In the listing below, find the line that contains "No pierdas tu norte (850, 2003)" and the line that contains "13 (25, 298)". Quote both and every line between them, exactly, and nothing more.
[Opening Data provided section]
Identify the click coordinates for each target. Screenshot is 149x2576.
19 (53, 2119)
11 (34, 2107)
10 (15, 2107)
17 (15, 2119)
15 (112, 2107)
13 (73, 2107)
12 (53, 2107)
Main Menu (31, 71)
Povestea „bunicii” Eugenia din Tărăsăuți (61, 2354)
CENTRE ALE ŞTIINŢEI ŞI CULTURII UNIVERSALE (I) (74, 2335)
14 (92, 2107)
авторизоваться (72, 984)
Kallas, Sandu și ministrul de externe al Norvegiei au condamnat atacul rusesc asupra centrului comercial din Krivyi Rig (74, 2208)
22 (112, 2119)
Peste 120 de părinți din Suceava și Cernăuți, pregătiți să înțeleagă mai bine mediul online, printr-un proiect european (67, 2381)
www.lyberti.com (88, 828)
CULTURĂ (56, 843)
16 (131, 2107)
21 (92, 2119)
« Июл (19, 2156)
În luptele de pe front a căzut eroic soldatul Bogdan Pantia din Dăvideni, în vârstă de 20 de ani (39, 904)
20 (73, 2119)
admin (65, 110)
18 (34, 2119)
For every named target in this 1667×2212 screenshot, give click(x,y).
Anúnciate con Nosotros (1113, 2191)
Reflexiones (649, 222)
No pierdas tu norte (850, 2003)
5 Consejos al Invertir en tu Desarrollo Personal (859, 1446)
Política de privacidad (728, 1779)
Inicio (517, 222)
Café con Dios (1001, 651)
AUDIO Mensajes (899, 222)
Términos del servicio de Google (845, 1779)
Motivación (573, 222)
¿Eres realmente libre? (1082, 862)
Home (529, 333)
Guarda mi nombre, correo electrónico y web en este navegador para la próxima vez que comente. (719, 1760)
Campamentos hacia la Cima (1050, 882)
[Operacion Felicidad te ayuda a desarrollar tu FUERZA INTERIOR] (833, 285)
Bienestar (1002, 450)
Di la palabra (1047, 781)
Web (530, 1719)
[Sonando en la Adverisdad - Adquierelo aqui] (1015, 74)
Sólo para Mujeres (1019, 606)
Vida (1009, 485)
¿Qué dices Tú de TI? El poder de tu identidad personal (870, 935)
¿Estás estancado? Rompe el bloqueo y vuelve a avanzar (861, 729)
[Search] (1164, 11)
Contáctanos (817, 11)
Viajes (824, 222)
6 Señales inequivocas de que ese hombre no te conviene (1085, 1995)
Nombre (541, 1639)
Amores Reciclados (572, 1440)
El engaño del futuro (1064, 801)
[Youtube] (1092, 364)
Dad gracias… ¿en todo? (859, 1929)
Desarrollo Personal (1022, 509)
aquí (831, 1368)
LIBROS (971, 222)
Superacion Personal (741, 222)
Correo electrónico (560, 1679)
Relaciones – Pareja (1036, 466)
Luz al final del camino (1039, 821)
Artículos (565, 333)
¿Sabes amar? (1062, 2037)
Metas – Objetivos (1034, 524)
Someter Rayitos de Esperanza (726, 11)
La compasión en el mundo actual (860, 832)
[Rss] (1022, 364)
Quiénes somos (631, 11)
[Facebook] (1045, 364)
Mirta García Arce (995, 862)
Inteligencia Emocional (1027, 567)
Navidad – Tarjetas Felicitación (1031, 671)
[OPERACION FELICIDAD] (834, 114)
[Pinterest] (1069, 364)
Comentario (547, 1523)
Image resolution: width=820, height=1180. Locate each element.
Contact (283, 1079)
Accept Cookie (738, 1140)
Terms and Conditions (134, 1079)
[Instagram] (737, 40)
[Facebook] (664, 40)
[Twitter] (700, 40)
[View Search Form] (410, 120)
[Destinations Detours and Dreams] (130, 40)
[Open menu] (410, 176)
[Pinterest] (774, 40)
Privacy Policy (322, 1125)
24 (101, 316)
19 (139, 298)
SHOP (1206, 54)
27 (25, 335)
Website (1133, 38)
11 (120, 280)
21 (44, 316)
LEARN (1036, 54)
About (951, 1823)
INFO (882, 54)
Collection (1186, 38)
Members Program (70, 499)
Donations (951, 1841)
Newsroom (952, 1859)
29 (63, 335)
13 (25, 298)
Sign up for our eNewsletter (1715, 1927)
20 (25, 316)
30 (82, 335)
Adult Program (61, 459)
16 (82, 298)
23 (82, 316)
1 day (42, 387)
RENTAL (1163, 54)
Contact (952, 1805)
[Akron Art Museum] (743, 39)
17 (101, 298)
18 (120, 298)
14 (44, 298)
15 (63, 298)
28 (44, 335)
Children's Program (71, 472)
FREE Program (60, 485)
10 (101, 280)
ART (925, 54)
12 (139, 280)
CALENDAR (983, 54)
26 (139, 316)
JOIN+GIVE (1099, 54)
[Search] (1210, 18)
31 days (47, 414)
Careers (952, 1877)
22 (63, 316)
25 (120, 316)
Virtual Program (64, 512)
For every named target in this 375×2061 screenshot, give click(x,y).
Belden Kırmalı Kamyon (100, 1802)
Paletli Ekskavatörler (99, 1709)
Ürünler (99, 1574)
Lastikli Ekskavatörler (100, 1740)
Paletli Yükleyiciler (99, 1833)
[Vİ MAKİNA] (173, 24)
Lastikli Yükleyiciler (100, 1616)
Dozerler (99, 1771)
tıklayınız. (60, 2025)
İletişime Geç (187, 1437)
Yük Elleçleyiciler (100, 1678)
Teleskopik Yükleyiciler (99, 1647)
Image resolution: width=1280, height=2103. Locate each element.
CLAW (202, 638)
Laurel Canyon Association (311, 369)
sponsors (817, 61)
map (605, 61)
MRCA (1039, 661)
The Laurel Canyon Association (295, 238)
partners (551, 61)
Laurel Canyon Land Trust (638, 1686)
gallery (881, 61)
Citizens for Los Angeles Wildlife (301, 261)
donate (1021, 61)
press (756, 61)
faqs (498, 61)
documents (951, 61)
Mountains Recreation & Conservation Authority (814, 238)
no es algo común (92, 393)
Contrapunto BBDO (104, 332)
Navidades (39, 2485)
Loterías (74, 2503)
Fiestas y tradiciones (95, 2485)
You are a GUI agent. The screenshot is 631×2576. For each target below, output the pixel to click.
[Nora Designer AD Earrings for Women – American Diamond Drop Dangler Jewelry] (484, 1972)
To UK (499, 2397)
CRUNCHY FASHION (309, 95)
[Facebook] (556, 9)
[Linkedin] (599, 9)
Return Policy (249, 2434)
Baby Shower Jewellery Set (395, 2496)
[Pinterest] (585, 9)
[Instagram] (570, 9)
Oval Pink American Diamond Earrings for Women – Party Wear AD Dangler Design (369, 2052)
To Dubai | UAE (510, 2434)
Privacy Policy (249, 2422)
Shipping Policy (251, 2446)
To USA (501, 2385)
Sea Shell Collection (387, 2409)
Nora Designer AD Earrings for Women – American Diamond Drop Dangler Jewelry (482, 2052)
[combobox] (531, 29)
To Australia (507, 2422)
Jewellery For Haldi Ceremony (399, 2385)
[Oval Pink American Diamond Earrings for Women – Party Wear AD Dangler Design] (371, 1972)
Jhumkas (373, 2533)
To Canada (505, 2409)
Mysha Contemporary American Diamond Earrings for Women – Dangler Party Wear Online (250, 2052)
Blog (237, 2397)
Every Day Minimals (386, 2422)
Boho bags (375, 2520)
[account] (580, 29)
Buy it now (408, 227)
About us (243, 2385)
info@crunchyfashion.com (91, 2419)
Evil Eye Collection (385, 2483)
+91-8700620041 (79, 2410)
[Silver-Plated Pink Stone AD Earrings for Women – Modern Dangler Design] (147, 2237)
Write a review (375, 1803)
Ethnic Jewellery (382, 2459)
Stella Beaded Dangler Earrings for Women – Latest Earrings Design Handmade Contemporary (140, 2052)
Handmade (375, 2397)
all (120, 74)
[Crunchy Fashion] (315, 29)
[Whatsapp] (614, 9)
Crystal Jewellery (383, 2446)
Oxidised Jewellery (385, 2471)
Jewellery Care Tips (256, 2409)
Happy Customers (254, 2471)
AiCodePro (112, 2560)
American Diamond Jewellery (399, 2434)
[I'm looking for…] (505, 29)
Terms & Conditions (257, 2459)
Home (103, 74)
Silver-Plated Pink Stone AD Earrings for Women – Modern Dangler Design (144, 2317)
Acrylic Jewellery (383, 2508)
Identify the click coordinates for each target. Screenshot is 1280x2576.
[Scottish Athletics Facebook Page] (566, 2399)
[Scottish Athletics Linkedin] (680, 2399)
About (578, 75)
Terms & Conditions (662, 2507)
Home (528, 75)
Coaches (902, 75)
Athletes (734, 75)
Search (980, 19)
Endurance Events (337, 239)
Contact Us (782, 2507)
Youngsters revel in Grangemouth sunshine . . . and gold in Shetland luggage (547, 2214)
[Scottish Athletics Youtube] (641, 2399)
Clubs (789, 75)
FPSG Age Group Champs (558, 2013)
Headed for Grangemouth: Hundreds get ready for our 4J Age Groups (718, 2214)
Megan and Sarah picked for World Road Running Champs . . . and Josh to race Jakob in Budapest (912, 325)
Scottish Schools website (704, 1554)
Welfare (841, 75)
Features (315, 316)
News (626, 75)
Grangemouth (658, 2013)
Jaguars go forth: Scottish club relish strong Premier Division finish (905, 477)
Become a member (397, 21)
[Closing Data provided section]
:: Completed task ::
No pierdas tu norte (850, 2003)
5 Consejos al Invertir en tu Desarrollo Personal (859, 1446)
Política de privacidad (728, 1779)
Inicio (517, 222)
Café con Dios (1001, 651)
AUDIO Mensajes (899, 222)
Términos del servicio de Google (845, 1779)
Motivación (573, 222)
¿Eres realmente libre? (1082, 862)
Home (529, 333)
Guarda mi nombre, correo electrónico y web en este navegador para la próxima vez que comente. (719, 1760)
Campamentos hacia la Cima (1050, 882)
[Operacion Felicidad te ayuda a desarrollar tu FUERZA INTERIOR] (833, 285)
Bienestar (1002, 450)
Di la palabra (1047, 781)
Web (530, 1719)
[Sonando en la Adverisdad - Adquierelo aqui] (1015, 74)
Sólo para Mujeres (1019, 606)
Vida (1009, 485)
¿Qué dices Tú de TI? El poder de tu identidad personal (870, 935)
¿Estás estancado? Rompe el bloqueo y vuelve a avanzar (861, 729)
[Search] (1164, 11)
Contáctanos (817, 11)
Viajes (824, 222)
6 Señales inequivocas de que ese hombre no te conviene (1085, 1995)
Nombre (541, 1639)
Amores Reciclados (572, 1440)
El engaño del futuro (1064, 801)
[Youtube] (1092, 364)
Dad gracias… ¿en todo? (859, 1929)
Desarrollo Personal (1022, 509)
aquí (831, 1368)
LIBROS (971, 222)
Superacion Personal (741, 222)
Correo electrónico (560, 1679)
Relaciones – Pareja (1036, 466)
Luz al final del camino (1039, 821)
Artículos (565, 333)
¿Sabes amar? (1062, 2037)
Metas – Objetivos (1034, 524)
Someter Rayitos de Esperanza (726, 11)
La compasión en el mundo actual (860, 832)
[Rss] (1022, 364)
Quiénes somos (631, 11)
[Facebook] (1045, 364)
Mirta García Arce (995, 862)
Inteligencia Emocional (1027, 567)
Navidad – Tarjetas Felicitación (1031, 671)
[OPERACION FELICIDAD] (834, 114)
[Pinterest] (1069, 364)
Comentario (547, 1523)
Image resolution: width=820, height=1180. Locate each element.
Contact (283, 1079)
Accept Cookie (738, 1140)
Terms and Conditions (134, 1079)
[Instagram] (737, 40)
[Facebook] (664, 40)
[Twitter] (700, 40)
[View Search Form] (410, 120)
[Destinations Detours and Dreams] (130, 40)
[Open menu] (410, 176)
[Pinterest] (774, 40)
Privacy Policy (322, 1125)
24 (101, 316)
19 (139, 298)
SHOP (1206, 54)
27 (25, 335)
Website (1133, 38)
11 (120, 280)
21 (44, 316)
LEARN (1036, 54)
About (951, 1823)
INFO (882, 54)
Collection (1186, 38)
Members Program (70, 499)
Donations (951, 1841)
Newsroom (952, 1859)
29 (63, 335)
13 (25, 298)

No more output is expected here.